Législatives à gauche : "J’espère que nous réussirons à avoir un accord à la hauteur de l'histoire"
Transcription Whisper (large-v3), avec identification des locuteurs. À recouper avec la source d'origine.
– Ce matin c'est Clémentine Autain, bonjour, merci beaucoup d'être avec nous. Députée de la France Insoumise et de la Seine-Saint-Denis, on est ensemble pendant 20 minutes pour une interview en partenariat avec la presse quotidienne régionale représentée par Stéphane Vernet de Ouest de France. Bonjour Stéphane. – Bonjour, bonjour. – Bonjour. – Et la question évidemment de début c'est autour de ces discussions, discussions qui se sont poursuivies hier jusque tard entre les insoumis, les écologistes. – Et qui reprennent ce matin. – Et qui reprennent avec les socialistes et les communistes, mais aucun accord n'a été conclu, qu'est-ce qui bloque Clémentine Autain ?
– D'abord c'est long, c'est long de se reparler, de faire le point sur les ambitions programmatiques et ce que l'on peut partager, ça ne va pas de soi. Donc il faut comprendre qu'on a besoin de ce temps, ce temps d'explication, ce temps de précision, et d'essayer d'avoir un accord de nature politique. On l'a dit depuis le début, on ne veut pas une simple répartition ou une simple, vous voyez ce que je veux dire, union de type cartel. – Pas uniquement un accord électoral. – Voilà, c'est vraiment une union politique, puisque l'enjeu c'est de gouverner le pays à partir du mois de juin. Donc il faut savoir sur quelle base on gouverne et donc quelles propositions politiques nous faisons ensemble.

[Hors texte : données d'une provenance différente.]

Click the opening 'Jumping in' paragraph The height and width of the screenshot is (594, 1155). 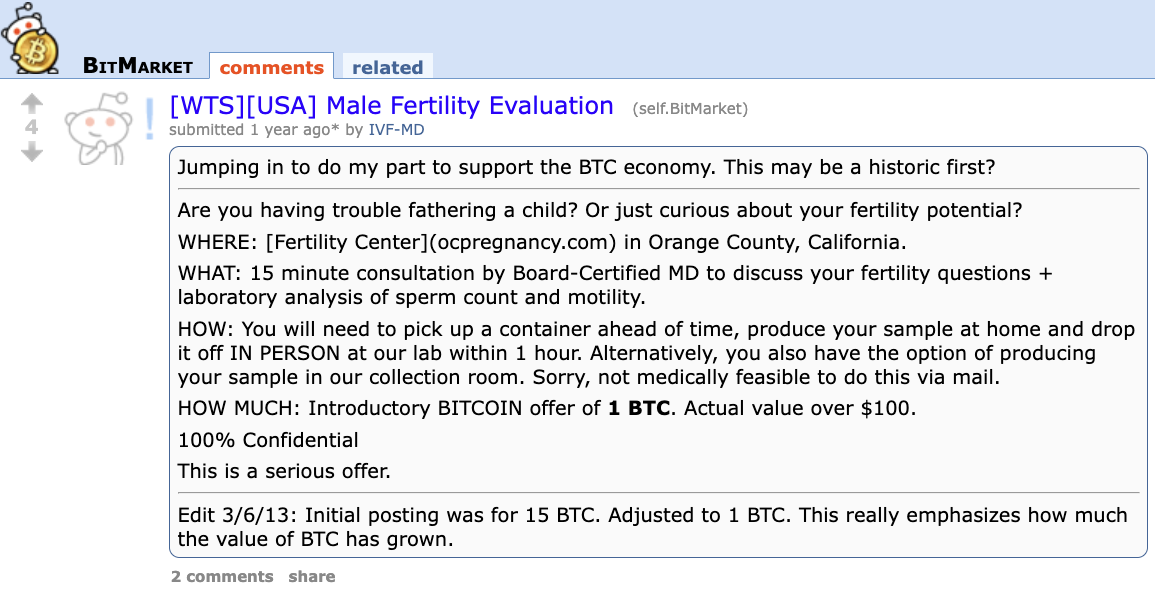pos(586,167)
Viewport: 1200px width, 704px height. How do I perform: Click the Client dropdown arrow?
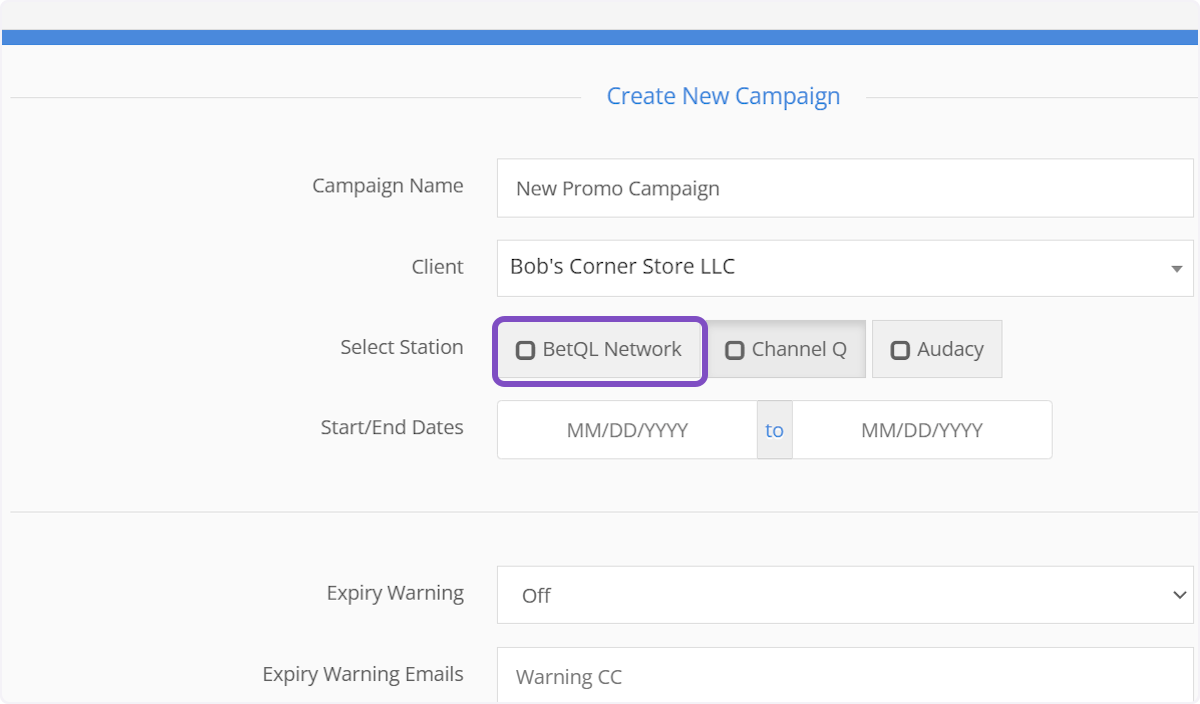click(1176, 269)

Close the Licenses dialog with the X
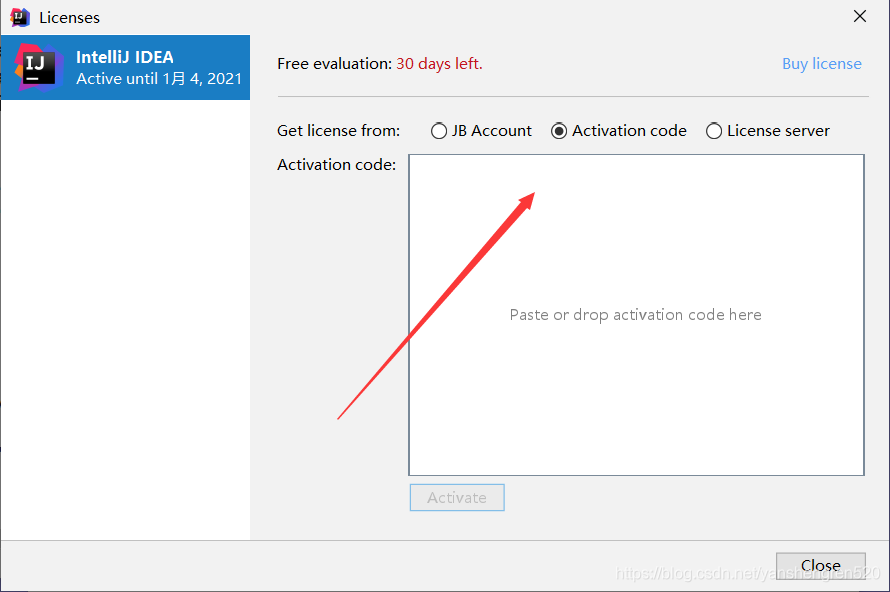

– Et on va parler du fonds, mais c'est le fonds qui bloque, ce sont des questions programmatiques ou c'est la répartition des circonscriptions qui pose problème ? Ou les deux ?
– Par définition les deux. Vous imaginez bien qu'on travaille en parallèle sur la répartition des circonscriptions, et ce n'est pas simple, je ne vais pas vous cacher les choses, évidemment ça n'est pas simple, donc ça suppose beaucoup d'aller-retour, beaucoup de discussions, d'argumentations. Et voilà, j'espère qu'aujourd'hui, puisque nous sommes le 3 mai, anniversaire du Front populaire, nous réussirons à l'issue de cette journée d'avoir un grand accord qui permette, je crois, de nous hisser à la hauteur de l'histoire et de l'urgence sociale et écologique que rencontre la France aujourd'hui.
– Ce temps d'explication, une précision que vous évoquez, vous ne l'avez pas eu avant la présidentielle ? Vous avez négocié pendant des mois ? Qu'est-ce qui change ? Non ? Vous n'êtes pas parlé du tout finalement ?
– Non, on ne peut pas dire qu'on ne se soit beaucoup parlé.
On ne peut pas dire qu'il y a eu beaucoup de passerelles. – Qu'est-ce qui fait que c'était impossible de le faire avant la présidentielle ? Pourquoi c'est possible maintenant ?
– Permettez-moi juste de revenir sur ce que vous soulignez. Pendant la présidentielle, ce sont même des noms d'oiseaux assez désagréables que nous avons entendus, notamment à l'encontre de Jean-Luc Mélenchon.
– Zéro discussion, zéro échange.
– On ne peut pas franchement dire que l'ambiance était sympathique et chaleureuse.